• _Task details_
Reproduce word for word the lines running from the one that contains "Expand the Axiom Pro row chevron" through the one that contains "coord(7,472)", both included. Omit the pictures.
begin Listed entries
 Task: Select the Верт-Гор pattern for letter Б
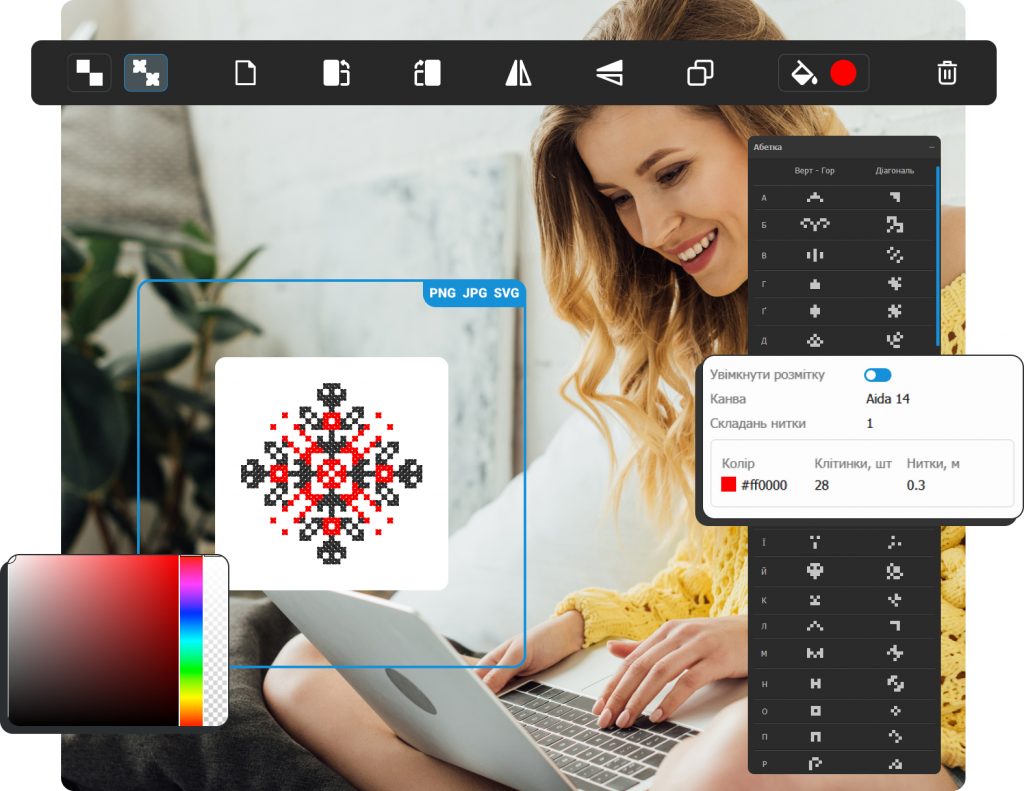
end Listed entries
begin Listed entries
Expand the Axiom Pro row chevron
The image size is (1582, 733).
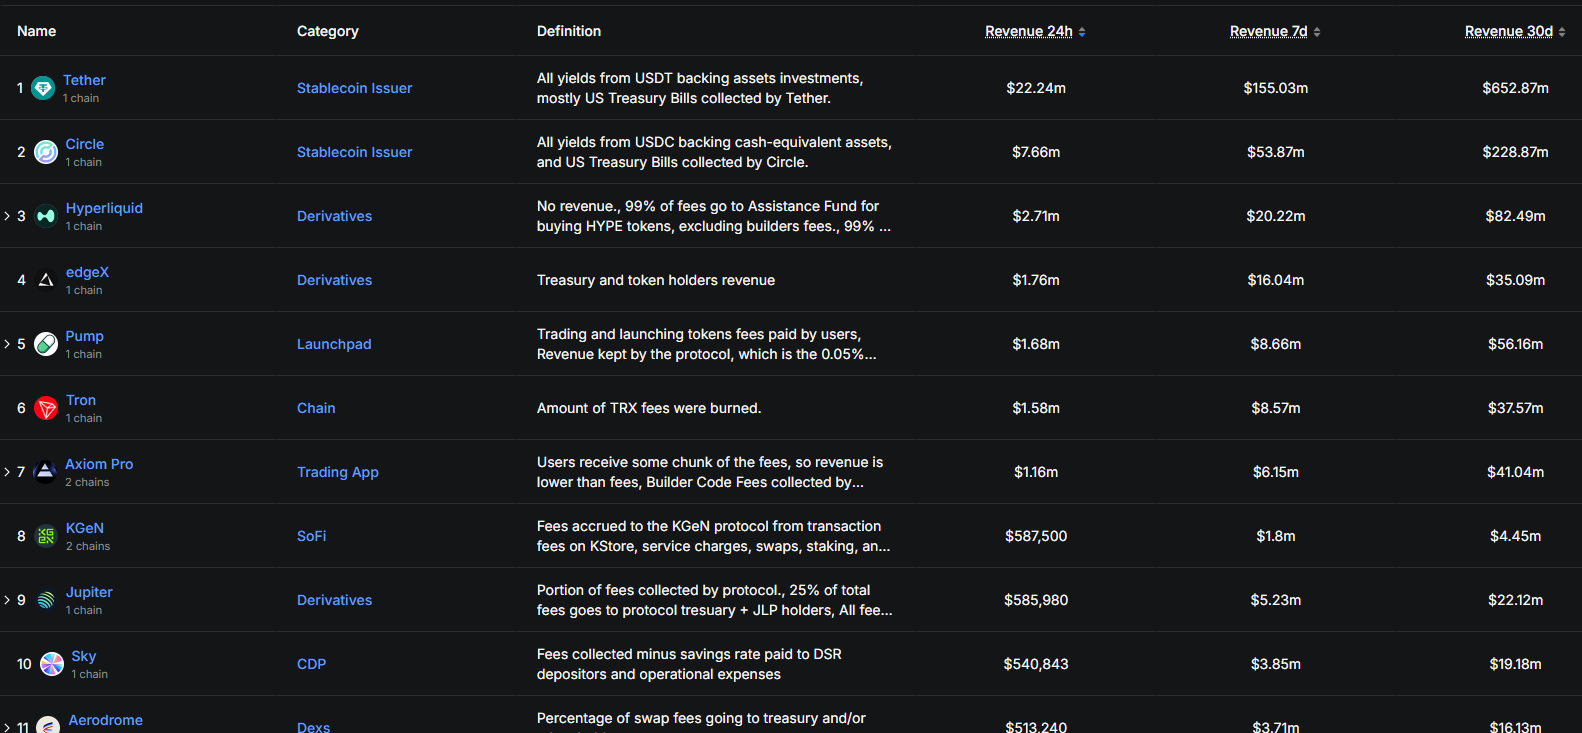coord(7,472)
end Listed entries
begin Listed entries
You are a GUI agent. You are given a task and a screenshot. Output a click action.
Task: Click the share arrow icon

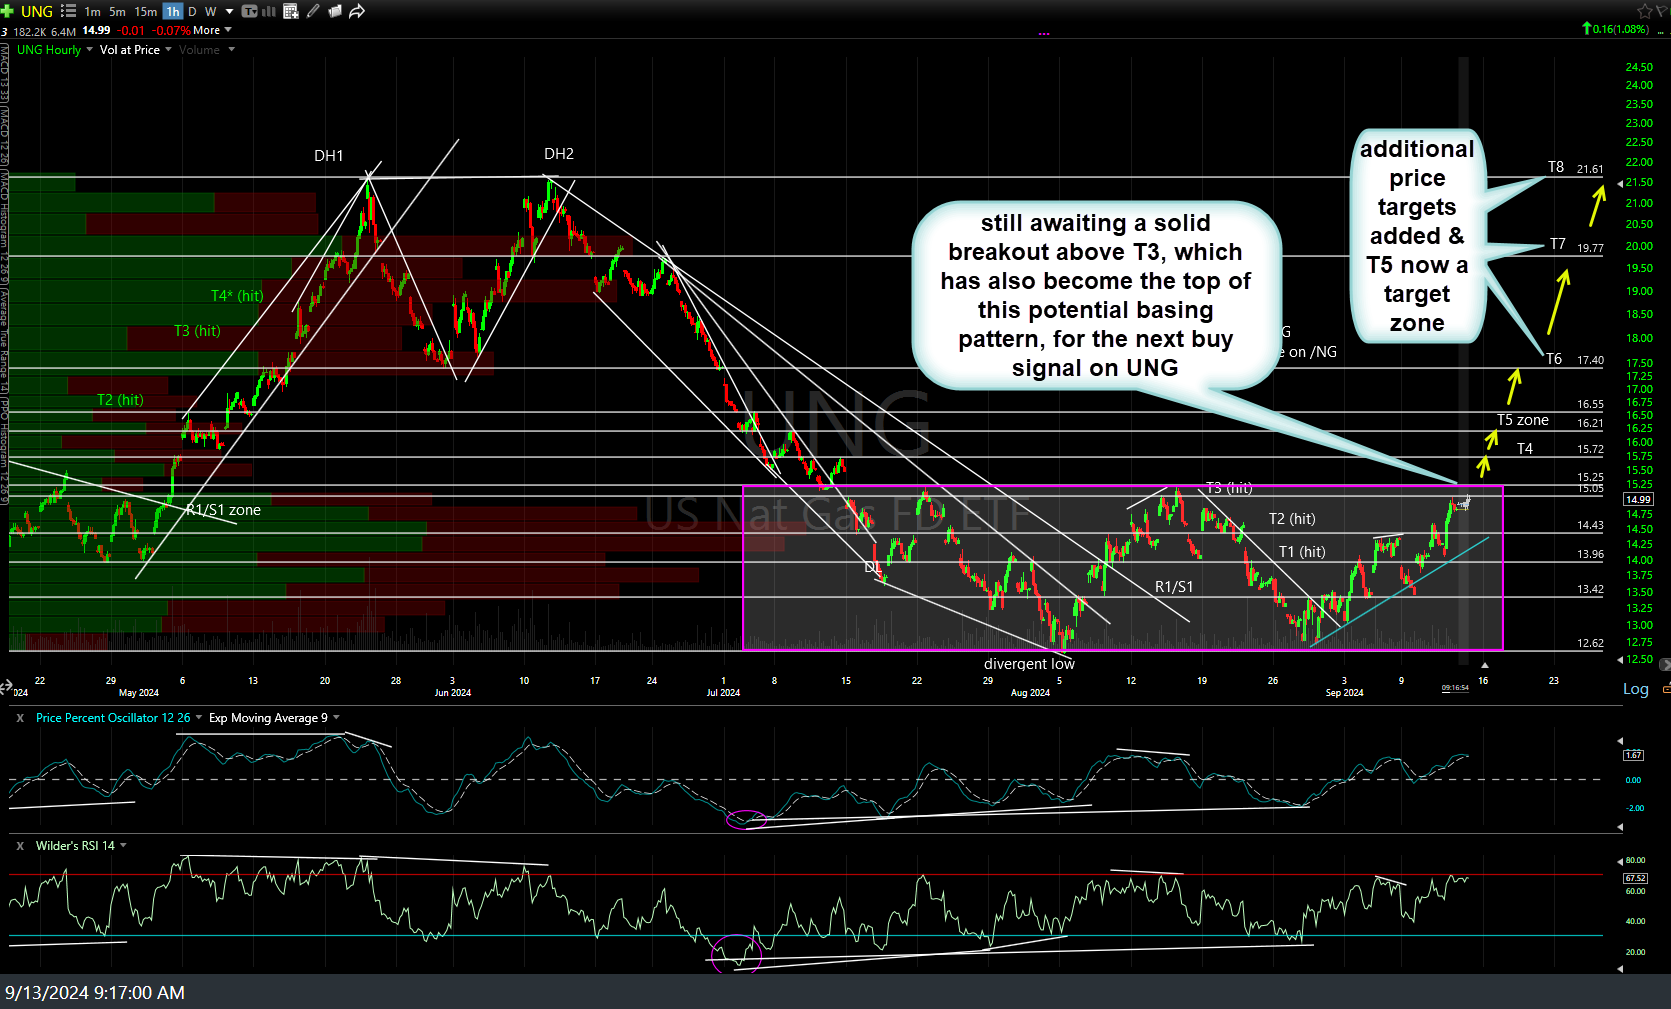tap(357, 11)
end Listed entries
• _Correct output_
Expand the Axiom Pro row chevron
The image size is (1582, 733).
coord(7,472)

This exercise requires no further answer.